Top of Text segment

At the Rebels, Parling coaches a pack of gifted physical athletes still learning the technical and tactical nuances of the game – elements Parling refers to as ‘the s****ers’. He has also been making do without a seasoned lineout caller to bring the set-piece together.

“There are some very good lineout athletes in Australia,” he says. “We lacked a bit of consistency after Dave Rennie was replaced by Eddie Jones, and you need that consistency of preparation and approach, and a focus on the fundamentals to succeed.

“But we do still have a stronger Pasifika base, more powerful and explosive athletes than in Europe. You might have a Bundee Aki in Ireland or a Manu Tuilagi in England, but in the pack I coach, of the top 16 forward choices, 13 of them are Pasifika.

“A few weeks ago, we might have become the first club outside the Fijian Drua and Moana Pasifika to field and entire starting Pasifika front eight! Our number eight Vaiolini Ekuasi told me at the start of the season, ‘I’ve never really done this lineout stuff before!’ So, in a lot these cases you are starting from scratch.

Bottom of Text segment

Prompt A:
Name every person mentioned by name in the rugby coaching excerpt.
Prompt B:
Echo the rugby coaching excerpt between "At the Rebels, Parling" and "them are Pasifika.", inclusive.
Prompt C:
Write what comes next in the rugby coaching excerpt after its final sentence.

Top of Provided information

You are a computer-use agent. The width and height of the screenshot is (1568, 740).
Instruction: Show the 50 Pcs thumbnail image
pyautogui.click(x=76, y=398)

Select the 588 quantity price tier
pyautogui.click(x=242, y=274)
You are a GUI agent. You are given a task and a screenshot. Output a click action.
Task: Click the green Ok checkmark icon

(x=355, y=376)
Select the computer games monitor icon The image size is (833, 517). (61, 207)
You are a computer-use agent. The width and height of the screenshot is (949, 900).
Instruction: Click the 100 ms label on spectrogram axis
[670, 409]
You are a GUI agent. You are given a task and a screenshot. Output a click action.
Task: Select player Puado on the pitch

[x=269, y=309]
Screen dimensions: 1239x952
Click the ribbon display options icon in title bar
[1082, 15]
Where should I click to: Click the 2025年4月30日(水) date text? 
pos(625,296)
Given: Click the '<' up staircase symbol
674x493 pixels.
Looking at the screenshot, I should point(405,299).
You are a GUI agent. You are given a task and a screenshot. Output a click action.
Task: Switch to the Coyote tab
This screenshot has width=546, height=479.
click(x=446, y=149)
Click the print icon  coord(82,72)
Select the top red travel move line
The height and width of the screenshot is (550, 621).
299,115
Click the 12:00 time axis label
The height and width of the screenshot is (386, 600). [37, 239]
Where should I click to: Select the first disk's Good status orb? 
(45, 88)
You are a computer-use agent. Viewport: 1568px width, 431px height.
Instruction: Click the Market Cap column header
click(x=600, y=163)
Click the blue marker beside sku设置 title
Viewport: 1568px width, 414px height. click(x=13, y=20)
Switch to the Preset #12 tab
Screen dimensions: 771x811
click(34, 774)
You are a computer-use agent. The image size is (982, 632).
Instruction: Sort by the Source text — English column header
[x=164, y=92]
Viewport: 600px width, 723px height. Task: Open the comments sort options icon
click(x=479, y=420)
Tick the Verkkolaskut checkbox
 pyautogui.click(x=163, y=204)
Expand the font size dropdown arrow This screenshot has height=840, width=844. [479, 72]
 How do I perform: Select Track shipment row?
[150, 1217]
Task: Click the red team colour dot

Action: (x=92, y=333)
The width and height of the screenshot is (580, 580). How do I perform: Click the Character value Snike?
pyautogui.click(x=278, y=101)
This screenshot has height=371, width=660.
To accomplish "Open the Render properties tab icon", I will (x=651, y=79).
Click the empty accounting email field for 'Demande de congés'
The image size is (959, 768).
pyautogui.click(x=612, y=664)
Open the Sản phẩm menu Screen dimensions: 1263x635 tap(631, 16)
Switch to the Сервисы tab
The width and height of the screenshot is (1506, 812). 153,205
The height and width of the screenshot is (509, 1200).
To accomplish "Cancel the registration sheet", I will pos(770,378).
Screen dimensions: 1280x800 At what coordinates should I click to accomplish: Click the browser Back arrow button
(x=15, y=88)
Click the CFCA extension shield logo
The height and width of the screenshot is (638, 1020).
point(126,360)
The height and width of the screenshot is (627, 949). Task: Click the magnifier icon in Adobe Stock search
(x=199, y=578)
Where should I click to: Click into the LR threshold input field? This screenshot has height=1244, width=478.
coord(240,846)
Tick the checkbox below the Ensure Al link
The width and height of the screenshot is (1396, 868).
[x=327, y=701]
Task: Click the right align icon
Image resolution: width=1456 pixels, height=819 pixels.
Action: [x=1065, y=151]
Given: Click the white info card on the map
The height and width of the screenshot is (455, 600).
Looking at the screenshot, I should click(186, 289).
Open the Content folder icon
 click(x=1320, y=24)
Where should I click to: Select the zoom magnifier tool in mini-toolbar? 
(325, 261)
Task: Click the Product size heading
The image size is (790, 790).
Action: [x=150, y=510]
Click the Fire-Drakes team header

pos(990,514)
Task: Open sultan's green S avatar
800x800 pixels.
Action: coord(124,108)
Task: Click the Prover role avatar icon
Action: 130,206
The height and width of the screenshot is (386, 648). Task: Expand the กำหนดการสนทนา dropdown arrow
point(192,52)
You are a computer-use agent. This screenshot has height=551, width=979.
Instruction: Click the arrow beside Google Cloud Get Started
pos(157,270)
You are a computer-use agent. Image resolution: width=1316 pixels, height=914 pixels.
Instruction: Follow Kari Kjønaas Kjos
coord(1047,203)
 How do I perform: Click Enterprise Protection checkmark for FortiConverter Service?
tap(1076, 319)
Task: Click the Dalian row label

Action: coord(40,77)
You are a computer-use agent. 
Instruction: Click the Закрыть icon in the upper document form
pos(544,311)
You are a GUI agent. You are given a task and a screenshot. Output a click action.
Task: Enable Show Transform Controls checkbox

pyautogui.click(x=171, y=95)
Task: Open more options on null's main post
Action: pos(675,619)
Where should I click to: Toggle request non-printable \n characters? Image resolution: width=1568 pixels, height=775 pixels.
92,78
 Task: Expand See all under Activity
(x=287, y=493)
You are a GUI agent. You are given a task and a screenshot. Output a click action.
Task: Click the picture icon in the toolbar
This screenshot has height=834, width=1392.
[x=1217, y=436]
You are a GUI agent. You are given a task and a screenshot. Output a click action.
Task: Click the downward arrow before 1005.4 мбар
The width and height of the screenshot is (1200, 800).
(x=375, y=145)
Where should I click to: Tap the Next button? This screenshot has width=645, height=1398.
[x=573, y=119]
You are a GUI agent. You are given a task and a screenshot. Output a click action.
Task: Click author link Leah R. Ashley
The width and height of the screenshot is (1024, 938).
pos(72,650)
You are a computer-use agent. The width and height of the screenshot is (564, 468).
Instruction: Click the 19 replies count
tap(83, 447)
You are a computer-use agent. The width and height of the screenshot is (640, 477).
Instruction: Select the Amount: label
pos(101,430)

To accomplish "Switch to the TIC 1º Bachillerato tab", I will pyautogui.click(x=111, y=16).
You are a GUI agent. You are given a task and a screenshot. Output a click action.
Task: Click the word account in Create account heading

Bottom of Provided information

Answer area A:
- Parling
- Dave Rennie
- Eddie Jones
- Bundee Aki
- Manu Tuilagi
- Vaiolini Ekuasi

Answer area B:
At the Rebels, Parling coaches a pack of gifted physical athletes still learning the technical and tactical nuances of the game – elements Parling refers to as ‘the s****ers’. He has also been making do without a seasoned lineout caller to bring the set-piece together.

“There are some very good lineout athletes in Australia,” he says. “We lacked a bit of consistency after Dave Rennie was replaced by Eddie Jones, and you need that consistency of preparation and approach, and a focus on the fundamentals to succeed.

“But we do still have a stronger Pasifika base, more powerful and explosive athletes than in Europe. You might have a Bundee Aki in Ireland or a Manu Tuilagi in England, but in the pack I coach, of the top 16 forward choices, 13 of them are Pasifika.

Answer area C:
“If you look at other clubs, Liam Wright [at the Reds], Jed Holloway [at the Waratahs] and Nick Frost [at the Brumbies] have been calling lineouts for three years or more, but we do not have that depth of experience. All of those plus Darcy Swain are excellent lineout players, while Charlie Cale is another outstanding athlete who is not yet calling the shots.”

Encouraged, I push the name-checking a stage further by mentioning France-based colossus Will Skelton, anointed Jones’ skipper at the World Cup. How does a non-jumper fit into the overall lineout thinking?

“Joe’s got to pick him first! But Will is a great bloke and an outstanding player. Is he a lineout jumper? No. But the lineout starts on the ground – contact work, lifting, utilising that massive body at the maul.

Will Skelton was Eddie Jones’ choice of Australia captain at last year’s Rugby World Cup.
“It’s a fantastic prospect, but quite different from the other second rows available. You’d need that extra option in the back row, like Tom Hooper at the World Cup.

“Three receiving options is your lineout baseline. You can manage with two if you are very, very smart, but the best teams have at least three.”

The talk finishes with a more general vision of rugby’s future, and more evidence Parling’s rugby cannot confine itself to technicalities.

“I would have mid-season combine, similar to the NFL or AFL here, where every club sends their fastest or strongest athlete to be tested against each other at Twickenham at one of those big double-headers. The 100-yard dash, bench press, whatever – it just gets kids excited and talking about the game.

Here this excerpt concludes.